**Exercise requirements:**
The answer is a single number: the count of lines in the records below that contain the word "target".
■ ■ ■ ■ ■ ■ ■
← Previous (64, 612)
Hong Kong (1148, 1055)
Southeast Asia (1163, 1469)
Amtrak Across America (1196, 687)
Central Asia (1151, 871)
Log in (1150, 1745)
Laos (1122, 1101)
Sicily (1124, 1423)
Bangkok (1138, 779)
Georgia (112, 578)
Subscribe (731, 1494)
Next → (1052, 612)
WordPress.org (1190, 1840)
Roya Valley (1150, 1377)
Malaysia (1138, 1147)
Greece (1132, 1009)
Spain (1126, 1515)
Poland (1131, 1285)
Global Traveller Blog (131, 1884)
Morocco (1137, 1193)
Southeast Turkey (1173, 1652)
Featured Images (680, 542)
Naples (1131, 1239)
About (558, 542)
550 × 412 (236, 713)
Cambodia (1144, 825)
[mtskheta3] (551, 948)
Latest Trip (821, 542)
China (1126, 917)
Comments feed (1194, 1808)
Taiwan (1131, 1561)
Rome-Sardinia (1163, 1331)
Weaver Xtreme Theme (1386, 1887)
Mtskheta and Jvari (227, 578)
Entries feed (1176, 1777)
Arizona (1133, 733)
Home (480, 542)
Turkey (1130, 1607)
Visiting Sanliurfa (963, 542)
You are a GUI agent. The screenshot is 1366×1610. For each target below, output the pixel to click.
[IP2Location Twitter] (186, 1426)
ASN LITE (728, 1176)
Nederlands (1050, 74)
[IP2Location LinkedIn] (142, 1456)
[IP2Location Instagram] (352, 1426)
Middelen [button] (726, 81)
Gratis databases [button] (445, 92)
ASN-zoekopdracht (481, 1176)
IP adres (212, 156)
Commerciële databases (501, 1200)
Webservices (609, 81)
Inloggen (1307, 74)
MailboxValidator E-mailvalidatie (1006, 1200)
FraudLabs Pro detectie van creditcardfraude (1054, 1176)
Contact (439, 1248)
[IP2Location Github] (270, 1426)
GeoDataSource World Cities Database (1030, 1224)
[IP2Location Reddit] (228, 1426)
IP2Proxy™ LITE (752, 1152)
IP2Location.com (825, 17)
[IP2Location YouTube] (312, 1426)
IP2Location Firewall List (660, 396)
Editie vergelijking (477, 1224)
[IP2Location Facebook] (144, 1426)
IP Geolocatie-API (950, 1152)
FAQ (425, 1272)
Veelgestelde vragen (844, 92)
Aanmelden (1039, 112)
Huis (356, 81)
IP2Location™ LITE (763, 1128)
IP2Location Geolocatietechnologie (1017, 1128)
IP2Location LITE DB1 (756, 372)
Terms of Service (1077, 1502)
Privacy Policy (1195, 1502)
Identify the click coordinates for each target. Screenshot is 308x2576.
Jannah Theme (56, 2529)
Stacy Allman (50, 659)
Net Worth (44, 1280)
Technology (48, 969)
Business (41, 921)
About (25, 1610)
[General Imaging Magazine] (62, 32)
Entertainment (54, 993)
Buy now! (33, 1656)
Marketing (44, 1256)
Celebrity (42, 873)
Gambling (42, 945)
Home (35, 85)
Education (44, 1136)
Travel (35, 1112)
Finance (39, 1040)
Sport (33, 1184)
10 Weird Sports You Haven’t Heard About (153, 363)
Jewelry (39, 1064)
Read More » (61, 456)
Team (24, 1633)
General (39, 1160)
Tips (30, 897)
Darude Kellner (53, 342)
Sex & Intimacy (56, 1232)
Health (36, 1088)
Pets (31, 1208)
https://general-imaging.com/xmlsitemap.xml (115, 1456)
■ ■ ■ ■ ■ ■ ■
**Result:**
2